The above-mentioned results were in accordance with our measured beam attenuation values at gantry angles of 0°-180°, in which the maximum attenuation was 5.95% at 130° gantry angle. It was found that attenuation increased with larger beams passing through the couch, which in turn, enhanced the surface doses.

The representative depths of acute and late skin radiation reactions for erythema and subcutaneous fibrosis are considered to range between 0.1 mm and 2 mm [16,17]. In the current study, the beam entrance dose at 0.5 cm depth with 18 MV energy and 10×10 cm2 field size increased from 65.9% to 87.95% of depth of maximum (dmax) dose. These results are in line with the findings of Spezi and Ferri [18], proposing that the percentage depth dose (PDD) at 0.5 cm depth increased from 82% to 97% at dmax dose. Since carbon fiber couchtop attenuated photon beam, the dmax dose also changed from 28 mm to 24 mm and from 26 mm to 24 mm with carbon fiber.
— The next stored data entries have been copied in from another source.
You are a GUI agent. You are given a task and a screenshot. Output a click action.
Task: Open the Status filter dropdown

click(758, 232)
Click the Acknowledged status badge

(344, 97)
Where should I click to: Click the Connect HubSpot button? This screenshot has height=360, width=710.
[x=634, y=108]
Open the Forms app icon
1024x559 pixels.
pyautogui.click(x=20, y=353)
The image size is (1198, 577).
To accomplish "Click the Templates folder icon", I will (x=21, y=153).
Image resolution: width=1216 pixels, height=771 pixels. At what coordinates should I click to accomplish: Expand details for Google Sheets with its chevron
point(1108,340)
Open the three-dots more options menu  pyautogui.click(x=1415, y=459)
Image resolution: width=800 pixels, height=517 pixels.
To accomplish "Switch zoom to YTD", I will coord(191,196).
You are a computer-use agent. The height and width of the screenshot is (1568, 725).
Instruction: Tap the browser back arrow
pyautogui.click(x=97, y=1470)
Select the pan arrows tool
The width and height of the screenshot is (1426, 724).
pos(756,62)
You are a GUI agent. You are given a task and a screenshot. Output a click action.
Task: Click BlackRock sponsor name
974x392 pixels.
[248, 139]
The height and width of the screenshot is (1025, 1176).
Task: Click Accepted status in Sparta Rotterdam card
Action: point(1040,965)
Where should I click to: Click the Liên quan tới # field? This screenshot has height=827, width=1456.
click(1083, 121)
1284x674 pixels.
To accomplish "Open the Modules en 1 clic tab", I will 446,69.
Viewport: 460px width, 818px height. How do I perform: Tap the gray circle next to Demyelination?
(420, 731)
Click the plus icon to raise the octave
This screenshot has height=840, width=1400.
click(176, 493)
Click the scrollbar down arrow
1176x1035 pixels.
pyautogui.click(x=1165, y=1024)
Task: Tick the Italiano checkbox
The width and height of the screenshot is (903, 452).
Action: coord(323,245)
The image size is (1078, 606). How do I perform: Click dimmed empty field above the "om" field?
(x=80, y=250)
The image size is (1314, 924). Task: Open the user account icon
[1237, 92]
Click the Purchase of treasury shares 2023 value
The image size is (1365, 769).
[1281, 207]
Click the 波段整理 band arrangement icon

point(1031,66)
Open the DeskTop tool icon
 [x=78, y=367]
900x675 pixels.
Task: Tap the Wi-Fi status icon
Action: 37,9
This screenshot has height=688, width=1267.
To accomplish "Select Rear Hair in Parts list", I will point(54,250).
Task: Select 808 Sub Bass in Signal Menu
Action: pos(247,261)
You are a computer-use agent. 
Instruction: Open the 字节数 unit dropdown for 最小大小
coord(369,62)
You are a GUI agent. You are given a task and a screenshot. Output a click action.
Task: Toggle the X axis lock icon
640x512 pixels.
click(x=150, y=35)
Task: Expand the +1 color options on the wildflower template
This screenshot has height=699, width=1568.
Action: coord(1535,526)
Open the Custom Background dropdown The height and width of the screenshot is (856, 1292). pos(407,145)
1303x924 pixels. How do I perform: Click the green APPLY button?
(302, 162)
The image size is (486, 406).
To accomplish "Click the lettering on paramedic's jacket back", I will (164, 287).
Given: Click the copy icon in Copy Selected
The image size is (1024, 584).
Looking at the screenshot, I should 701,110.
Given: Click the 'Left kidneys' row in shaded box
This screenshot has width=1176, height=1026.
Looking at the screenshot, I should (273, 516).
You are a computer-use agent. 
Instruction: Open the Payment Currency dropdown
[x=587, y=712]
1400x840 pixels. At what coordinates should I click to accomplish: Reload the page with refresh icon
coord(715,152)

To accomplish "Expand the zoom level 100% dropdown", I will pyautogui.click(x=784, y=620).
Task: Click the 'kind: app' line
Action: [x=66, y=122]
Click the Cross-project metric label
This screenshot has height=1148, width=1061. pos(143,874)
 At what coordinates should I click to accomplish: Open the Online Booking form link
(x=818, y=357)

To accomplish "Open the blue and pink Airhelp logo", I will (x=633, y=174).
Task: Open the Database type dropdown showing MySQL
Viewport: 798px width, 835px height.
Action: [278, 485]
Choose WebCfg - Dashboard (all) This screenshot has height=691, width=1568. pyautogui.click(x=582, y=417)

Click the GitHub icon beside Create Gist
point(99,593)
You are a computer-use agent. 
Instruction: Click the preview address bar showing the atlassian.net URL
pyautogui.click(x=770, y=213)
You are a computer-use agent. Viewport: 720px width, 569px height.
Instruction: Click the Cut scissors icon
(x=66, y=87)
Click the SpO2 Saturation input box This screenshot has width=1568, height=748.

Couchtop attenuation at 10×10 cm2 to 20×20 cm2 field sizes, for 6 MV at 0.5 cm depth increased from 89.39% to 99.73% and from 92.09% to 99.82% at dmax dose; moreover, dmax dose changed from 14 mm to 7 mm and from 13 mm to 7 mm, respectively. Our results revealed that carbon fiber couch considerably enhanced skin dose with posterior beam. The skin-sparing effect, reduces erythema, moist desquamation and permanent hair loss [3]. Our results are in agreement with previously published studies [2,3]. De Ost et al. showed that the probability of skin reactions is higher with the posterior beam than with the anterior one [10]. Furthermore, the range of increase in beam attenuation and surface dose were relatively larger for the smaller beam sizes.

Conclusion

In this study, the dosimetric properties of 550 TxT treatment couch were investigated. In summary, carbon fiber couch reduces the skin-sparing effect of megavoltage beams. Enhanced beam attenuation and patient skin dose should be taken into account in the process of treatment planning. The presented data can be used in treatment planning systems to lower surface doses and photon beam attenuation.